As school year begins, teachers team up with in-class tutors at two Memphis high schools

Meah King started last school year at Memphis’ East High School as the sole teacher in her 10th-grade English classrooms, each with some 30 students and more than a third of whom were two to three years behind grade level in reading proficiency.

“I was fighting to get these kids up to grade level, teach curriculum and do it in nine months,” King recalls.

King will have reinforcements this year, however. When Shelby County Schools begins its new school year on Monday, her student-teacher ratio will drop from 28:1 to 7:1, thanks to the new “Memphis Model” tutoring program providing her with three more instructors for each class.

Roughly 145 University of Memphis students were trained this summer to begin working alongside teachers like King at East and Whitehaven high schools.

The additional support is designed to provide more individualized student attention in a district experimenting with new strategies to help struggling schools and struggling students, especially in addressing low literacy rates.

Both East and Whitehaven already have an after-school student tutoring program in place known as Peer Power 2.0. The Memphis Model will bring tutors into the classroom during the school day, however.

The expanded program is being offered through a partnership forged by Shelby County Schools, the University of Memphis, and the Peer Power Foundation, a nonprofit organization founded in 2005 to provide tutoring at select local schools.

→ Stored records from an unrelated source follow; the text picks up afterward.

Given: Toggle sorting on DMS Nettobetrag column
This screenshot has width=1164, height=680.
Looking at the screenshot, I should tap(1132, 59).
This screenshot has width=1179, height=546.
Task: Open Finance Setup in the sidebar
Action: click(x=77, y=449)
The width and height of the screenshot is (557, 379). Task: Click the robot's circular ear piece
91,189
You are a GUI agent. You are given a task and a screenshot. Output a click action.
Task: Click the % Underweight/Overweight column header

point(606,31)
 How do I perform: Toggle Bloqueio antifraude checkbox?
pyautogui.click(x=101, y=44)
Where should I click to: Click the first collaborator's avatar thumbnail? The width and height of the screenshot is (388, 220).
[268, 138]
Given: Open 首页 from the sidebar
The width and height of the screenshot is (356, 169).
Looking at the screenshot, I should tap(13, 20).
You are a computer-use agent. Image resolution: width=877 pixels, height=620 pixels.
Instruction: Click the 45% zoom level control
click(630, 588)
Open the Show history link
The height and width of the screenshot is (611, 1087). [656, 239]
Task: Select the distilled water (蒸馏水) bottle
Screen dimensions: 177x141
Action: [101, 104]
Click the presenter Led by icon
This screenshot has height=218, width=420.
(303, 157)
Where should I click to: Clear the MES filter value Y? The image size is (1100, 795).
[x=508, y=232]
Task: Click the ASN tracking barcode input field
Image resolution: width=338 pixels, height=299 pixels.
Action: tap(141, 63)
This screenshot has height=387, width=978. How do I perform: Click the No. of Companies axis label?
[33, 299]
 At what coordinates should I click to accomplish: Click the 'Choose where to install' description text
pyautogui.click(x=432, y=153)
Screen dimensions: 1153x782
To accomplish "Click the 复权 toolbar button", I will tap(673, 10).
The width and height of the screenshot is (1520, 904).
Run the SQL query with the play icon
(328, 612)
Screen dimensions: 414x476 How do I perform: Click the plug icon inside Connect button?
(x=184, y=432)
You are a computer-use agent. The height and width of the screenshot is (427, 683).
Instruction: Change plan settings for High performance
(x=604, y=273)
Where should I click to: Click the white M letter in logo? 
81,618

“We’ve seen through the 2.0 model that being there during the day has a greater impact,” said Kela Jones, development director for Peer Power. “You’re able to shrink the ratio in the classroom so it presents more of a class size that you would see at a private school.”

The expanded effort will cost between $1.3 and $1.5 million, funded mostly by businessman Charlie McVean, a local philanthropist, founder of Peer Power, and a 1961 graduate of East High School.

The tutors, called “success coaches,” are primarily college students from the University of Memphis and will earn $11-12.50 an hour. They’ll be placed in Algebra I, Biology I, English I and some chemistry courses, where the need for individualized attention is greatest.

For instance, in state achievement tests taken last spring at East High School, 43 percent of students scored proficient in Algebra I, 17 percent in Biology I, and 34 percent in English I.

“This model will exhaust the student teacher ratio. I love it!” King said. “It gives students more intimate interaction with an instructor who is competent.”

King said she plans to break up her classroom into groups based on skill levels. Each success coach will work with a group to make sure students are able to follow her lessons.

“If there is an issue, then the first line of defense will be a success coach,” she said. “If they’re not successful, then that’s when I would step in.”

The tutoring partnership benefits the University of Memphis too, developing leadership and teamwork skills among its current college students, plus recruiting potential new college students as well, according to Thomas Nenon, dean of the College of Arts and Science.

“If more of these students leave high school prepared for college work, we think many of them might pursue their education at the University of Memphis,” Nenon said.

Faculty at both high schools joined their tutors in July in training sessions at the University of Memphis, where tutors took refresher courses in each subject. On one day, college students gathered in a lecture hall and listened to East High School math teachers Robert Jackson and Kelly Miller present a lesson on how to engage high school algebra students.

“This is how I explain it to the kids because they understand that analogy,” Jackson said as he wrote out an algebra equation on a whiteboard. “Bring them into the lesson by visualizing,” Miller added.

East High School teacher Robert Jackson shows college tutors how to work with and instruct high school algebra students. (Kayleigh Skinner)

The students paid close attention — knowing they would be assessed in the subject later to determine which subject they’ll tutor.

Tutors are placed in one subject for the year based on their strengths and availability. Teachers also weigh in on which tutors they want to work with, as long as the tutors’ college course schedules matches their availability and they are proficient in that subject.

Matthew Carney, a University of Memphis graduate student, said the training sessions prepared him — both with the information he’ll have to teach and the best instructional approaches.

“It’s been extremely efficient,” he said.